▶ [PROMPT]: Return the lines of the records that run from the line containing "Given: Click the large 02 number" through the line containing "Looking at the", copied word for word. Start with the line that has "Given: Click the large 02 number" and stop after the line that has "Looking at the".

▶ [DATA PROVIDED]:

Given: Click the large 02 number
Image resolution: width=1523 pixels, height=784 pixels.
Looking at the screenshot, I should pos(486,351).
* * *
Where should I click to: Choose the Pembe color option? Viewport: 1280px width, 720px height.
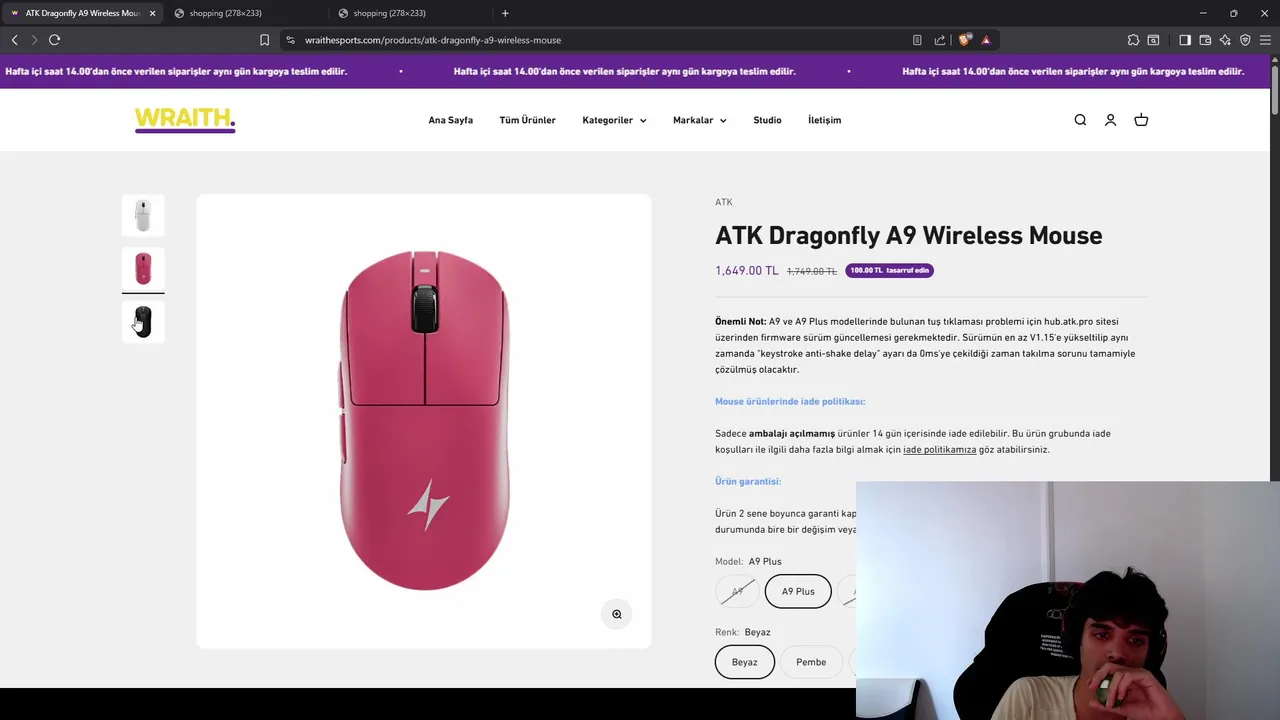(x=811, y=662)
...
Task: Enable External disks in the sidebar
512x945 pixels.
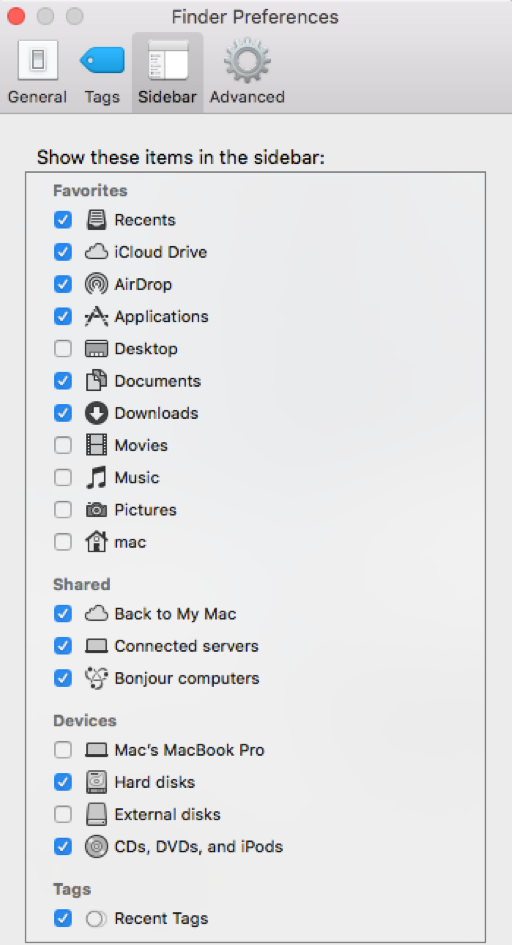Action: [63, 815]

▶ [TASK RESPONSE]:
Given: Click the large 02 number
Image resolution: width=1523 pixels, height=784 pixels.
Looking at the screenshot, I should pos(486,351).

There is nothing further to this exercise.